SINGAPORE: Brent oil futures were little changed in Asia on Thursday, hovering slightly below seven-week highs, as the market weighed geopolitical developments in the Middle East while waiting for US inventory data.

August Brent rose 9 cents to $85.16 per barrel by 9:30 a.m. Saudi time.

Meanwhile, US West Texas Intermediate futures for July, which expire on Thursday, dipped 15 cents at $81.42 per barrel.

There was no WTI settlement on Wednesday due to a US holiday, which kept trading largely subdued. The more active August contract fell 15 cents to $80.56 per barrel.

Brent crude futures edged up in early trade on Thursday as the market digested news of Israeli tanks advancing into Gaza.

Israeli troops, backed by tanks, warplanes and drones, moved farther into the city of Rafah, killing eight people, residents and Palestinian medics said.

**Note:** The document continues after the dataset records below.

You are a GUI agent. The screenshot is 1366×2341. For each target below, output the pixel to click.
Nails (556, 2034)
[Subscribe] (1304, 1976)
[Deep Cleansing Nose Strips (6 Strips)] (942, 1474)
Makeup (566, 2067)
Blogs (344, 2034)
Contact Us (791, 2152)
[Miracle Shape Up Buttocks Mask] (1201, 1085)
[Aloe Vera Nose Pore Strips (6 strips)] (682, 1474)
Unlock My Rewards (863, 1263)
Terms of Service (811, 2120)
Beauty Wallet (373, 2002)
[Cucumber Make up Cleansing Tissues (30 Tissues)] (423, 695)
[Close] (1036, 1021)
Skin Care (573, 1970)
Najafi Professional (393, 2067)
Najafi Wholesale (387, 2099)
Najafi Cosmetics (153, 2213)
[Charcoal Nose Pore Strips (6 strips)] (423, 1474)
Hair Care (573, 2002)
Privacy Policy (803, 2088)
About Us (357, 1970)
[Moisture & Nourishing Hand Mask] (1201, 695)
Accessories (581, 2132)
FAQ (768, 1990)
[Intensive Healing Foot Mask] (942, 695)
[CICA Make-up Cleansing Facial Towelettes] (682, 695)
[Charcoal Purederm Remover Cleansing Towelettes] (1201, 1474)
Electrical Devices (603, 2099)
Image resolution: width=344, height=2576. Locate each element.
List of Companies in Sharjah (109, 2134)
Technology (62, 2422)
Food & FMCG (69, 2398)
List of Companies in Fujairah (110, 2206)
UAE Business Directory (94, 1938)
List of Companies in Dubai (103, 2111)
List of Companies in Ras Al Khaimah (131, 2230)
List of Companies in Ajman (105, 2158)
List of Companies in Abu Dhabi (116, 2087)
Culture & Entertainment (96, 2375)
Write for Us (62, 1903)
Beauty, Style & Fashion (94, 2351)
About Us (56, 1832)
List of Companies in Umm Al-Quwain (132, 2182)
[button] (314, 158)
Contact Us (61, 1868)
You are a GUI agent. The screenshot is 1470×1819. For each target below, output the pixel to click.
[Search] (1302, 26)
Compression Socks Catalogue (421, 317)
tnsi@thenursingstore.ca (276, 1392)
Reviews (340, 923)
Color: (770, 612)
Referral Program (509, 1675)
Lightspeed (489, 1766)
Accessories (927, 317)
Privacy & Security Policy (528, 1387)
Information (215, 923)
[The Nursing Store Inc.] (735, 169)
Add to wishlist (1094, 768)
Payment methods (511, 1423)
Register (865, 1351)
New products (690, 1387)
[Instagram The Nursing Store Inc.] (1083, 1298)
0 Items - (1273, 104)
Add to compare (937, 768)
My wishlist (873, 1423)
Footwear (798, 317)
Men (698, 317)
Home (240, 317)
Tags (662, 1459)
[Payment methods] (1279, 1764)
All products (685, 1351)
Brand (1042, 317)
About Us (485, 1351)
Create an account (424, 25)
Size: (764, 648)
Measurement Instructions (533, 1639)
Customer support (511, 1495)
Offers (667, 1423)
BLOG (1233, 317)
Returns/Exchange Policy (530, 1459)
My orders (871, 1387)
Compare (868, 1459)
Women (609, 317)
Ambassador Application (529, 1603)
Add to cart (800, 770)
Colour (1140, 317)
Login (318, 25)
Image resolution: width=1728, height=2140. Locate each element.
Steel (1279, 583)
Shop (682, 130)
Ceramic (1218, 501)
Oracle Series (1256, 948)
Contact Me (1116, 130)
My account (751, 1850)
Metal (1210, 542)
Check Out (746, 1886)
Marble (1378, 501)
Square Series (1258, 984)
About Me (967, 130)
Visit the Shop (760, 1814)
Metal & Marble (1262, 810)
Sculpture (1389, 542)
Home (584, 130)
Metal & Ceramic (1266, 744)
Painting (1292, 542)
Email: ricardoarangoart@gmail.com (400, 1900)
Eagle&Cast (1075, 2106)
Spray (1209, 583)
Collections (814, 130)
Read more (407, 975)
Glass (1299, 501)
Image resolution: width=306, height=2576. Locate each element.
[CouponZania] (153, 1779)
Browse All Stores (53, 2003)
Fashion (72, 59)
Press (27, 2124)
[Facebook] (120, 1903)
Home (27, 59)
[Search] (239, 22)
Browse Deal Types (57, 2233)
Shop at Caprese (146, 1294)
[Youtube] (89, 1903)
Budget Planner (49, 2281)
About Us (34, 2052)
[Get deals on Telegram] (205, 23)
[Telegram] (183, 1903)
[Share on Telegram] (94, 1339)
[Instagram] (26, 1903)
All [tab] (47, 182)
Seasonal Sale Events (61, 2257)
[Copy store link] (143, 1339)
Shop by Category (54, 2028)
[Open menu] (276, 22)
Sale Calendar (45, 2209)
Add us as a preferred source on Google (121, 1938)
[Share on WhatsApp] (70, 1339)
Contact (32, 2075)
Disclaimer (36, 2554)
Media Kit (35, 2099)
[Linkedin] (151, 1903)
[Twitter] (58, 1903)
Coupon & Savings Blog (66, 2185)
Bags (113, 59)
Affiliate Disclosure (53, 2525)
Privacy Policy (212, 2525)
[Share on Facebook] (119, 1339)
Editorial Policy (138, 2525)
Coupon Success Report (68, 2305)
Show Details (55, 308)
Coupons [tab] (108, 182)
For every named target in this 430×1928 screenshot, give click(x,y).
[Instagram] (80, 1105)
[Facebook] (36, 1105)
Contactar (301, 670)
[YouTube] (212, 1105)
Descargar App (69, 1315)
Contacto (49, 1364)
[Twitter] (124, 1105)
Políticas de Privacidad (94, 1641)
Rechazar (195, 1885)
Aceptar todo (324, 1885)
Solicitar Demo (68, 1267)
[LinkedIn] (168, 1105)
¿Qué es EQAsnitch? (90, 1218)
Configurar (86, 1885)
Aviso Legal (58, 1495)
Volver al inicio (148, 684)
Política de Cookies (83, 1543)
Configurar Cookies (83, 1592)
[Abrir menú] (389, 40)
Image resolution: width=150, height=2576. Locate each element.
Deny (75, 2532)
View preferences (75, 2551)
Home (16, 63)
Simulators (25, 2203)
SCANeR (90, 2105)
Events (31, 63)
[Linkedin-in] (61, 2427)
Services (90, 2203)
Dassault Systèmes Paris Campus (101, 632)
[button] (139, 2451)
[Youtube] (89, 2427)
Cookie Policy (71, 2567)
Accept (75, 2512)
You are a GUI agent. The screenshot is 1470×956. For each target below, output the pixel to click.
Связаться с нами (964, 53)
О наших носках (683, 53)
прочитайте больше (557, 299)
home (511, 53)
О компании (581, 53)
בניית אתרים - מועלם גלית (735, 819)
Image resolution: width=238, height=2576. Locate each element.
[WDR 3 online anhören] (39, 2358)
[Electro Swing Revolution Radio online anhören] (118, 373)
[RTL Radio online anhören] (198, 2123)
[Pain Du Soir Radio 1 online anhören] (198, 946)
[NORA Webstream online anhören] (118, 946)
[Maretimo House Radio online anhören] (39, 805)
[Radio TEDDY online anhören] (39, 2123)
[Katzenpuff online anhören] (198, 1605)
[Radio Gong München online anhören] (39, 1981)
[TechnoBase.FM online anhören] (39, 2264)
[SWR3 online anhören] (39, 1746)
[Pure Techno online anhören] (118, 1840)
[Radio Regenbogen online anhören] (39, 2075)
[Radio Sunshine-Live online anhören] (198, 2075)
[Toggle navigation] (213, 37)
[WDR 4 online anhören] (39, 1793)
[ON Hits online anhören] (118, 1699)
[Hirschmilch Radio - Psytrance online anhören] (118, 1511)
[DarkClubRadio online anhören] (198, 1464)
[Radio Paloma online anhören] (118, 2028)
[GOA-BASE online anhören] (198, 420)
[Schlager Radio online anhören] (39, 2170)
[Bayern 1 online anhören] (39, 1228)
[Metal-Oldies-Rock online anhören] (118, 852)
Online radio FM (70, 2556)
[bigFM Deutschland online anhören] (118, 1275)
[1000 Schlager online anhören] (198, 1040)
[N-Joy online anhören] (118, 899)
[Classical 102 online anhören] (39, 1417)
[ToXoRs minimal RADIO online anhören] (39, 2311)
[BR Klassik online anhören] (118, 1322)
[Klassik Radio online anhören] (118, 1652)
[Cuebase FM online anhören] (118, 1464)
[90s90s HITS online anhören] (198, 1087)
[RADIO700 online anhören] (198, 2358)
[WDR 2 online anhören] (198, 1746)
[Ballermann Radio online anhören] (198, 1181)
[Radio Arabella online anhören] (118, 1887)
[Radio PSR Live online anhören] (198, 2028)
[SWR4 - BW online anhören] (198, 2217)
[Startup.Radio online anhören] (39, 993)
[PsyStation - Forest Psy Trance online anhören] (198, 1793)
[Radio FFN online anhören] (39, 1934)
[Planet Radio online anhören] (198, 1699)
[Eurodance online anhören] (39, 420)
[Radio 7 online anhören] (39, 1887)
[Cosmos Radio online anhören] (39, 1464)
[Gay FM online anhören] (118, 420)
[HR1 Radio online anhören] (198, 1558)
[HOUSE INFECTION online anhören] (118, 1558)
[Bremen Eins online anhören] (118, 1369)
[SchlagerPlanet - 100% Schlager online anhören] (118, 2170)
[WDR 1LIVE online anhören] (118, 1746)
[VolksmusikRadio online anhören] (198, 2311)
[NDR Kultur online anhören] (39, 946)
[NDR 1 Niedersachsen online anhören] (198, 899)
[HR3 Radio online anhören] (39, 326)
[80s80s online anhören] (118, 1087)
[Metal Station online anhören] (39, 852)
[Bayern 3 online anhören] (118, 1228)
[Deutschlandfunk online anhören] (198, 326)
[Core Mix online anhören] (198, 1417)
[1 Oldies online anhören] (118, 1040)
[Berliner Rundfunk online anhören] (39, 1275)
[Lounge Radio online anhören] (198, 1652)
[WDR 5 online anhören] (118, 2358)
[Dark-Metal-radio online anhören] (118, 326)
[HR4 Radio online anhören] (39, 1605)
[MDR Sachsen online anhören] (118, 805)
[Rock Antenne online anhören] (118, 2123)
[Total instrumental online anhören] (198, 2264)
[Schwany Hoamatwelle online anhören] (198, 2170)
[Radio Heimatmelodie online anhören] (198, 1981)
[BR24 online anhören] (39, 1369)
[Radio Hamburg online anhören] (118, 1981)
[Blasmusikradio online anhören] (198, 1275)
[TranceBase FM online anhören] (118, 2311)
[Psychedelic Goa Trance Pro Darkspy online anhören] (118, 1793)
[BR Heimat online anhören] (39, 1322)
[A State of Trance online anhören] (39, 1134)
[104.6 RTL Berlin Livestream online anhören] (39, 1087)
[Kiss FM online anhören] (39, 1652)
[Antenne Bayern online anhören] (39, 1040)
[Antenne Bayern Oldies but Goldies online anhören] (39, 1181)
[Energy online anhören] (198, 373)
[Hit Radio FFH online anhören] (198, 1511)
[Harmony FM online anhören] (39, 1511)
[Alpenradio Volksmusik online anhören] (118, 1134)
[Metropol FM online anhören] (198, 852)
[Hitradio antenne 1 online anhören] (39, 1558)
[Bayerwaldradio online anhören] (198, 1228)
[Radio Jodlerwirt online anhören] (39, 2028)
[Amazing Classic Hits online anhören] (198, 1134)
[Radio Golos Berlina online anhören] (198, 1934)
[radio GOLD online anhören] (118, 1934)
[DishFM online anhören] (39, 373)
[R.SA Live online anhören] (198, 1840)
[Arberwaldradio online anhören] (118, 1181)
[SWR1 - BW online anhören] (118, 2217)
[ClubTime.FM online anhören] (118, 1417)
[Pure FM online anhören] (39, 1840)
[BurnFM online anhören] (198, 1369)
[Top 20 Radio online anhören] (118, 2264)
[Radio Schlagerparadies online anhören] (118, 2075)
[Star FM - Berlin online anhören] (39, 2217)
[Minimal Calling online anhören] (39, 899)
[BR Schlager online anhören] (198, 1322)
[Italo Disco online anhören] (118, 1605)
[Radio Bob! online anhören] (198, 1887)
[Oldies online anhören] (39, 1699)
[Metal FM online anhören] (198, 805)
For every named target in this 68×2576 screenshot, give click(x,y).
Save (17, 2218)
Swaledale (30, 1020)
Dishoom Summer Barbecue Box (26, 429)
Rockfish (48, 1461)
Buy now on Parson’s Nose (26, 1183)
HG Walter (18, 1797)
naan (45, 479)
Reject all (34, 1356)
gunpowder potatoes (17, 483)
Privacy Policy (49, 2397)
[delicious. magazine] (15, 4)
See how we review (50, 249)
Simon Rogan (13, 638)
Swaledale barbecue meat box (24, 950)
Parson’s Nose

“Markets anticipate an escalation in the Gaza crisis to dent the oil supplies from the key producing region,” said Priyanka Sachdeva, senior market analyst at Phillip Nova.

However, the concerns over an inventory build appear to be overshadowing fears of escalating geopolitical stress for now, Sachdeva said.

WTI crude slipped ahead of the US government’s oil inventories report, which was delayed by a day due to the national holiday.

The Energy Information Administration is due to release last week’s oil stocks data at 6:00 p.m. Saudi time on Thursday.

An industry report released on Tuesday showed US crude stocks rose by 2.264 million barrels in the week ended June 14, market sources said, citing American Petroleum Institute figures, while gasoline inventories fell.

“EIA’s weekly oil inventory report will be scoured for any signs of weak demand,” said ANZ Research analysts on Thursday.